• _Problem to work on_:
Return each line, exactly as given, from the one containing "Task: Expand the" through the end of the entries below, and skip the rest.

• _Exercise inputs_:

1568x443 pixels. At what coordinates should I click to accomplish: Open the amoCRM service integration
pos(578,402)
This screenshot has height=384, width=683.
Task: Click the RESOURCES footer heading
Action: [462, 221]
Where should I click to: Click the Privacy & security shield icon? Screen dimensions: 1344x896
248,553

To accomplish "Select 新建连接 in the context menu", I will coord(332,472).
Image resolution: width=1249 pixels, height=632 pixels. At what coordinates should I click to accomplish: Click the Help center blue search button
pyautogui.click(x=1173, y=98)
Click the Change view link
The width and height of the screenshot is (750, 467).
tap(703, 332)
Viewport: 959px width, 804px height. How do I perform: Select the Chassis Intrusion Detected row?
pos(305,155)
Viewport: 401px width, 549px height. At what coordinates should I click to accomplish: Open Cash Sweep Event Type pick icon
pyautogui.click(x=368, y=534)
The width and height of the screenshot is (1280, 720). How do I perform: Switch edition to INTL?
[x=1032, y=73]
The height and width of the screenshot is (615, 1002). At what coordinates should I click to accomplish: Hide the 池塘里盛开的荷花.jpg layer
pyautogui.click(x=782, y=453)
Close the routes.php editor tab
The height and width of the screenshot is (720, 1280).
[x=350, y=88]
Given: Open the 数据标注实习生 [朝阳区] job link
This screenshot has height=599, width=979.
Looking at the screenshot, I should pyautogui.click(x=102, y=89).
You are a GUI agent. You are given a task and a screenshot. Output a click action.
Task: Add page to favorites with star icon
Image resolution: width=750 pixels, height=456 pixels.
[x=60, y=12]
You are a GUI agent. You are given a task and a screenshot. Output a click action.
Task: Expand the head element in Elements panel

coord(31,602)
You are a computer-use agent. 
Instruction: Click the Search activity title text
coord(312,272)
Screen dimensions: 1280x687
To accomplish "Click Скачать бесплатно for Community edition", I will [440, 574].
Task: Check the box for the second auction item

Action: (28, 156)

• _Your solution_:
Task: Expand the head element in Elements panel

coord(31,602)
You are a computer-use agent. 
Instruction: Click the Search activity title text
coord(312,272)
Screen dimensions: 1280x687
To accomplish "Click Скачать бесплатно for Community edition", I will [440, 574].
Task: Check the box for the second auction item

Action: (28, 156)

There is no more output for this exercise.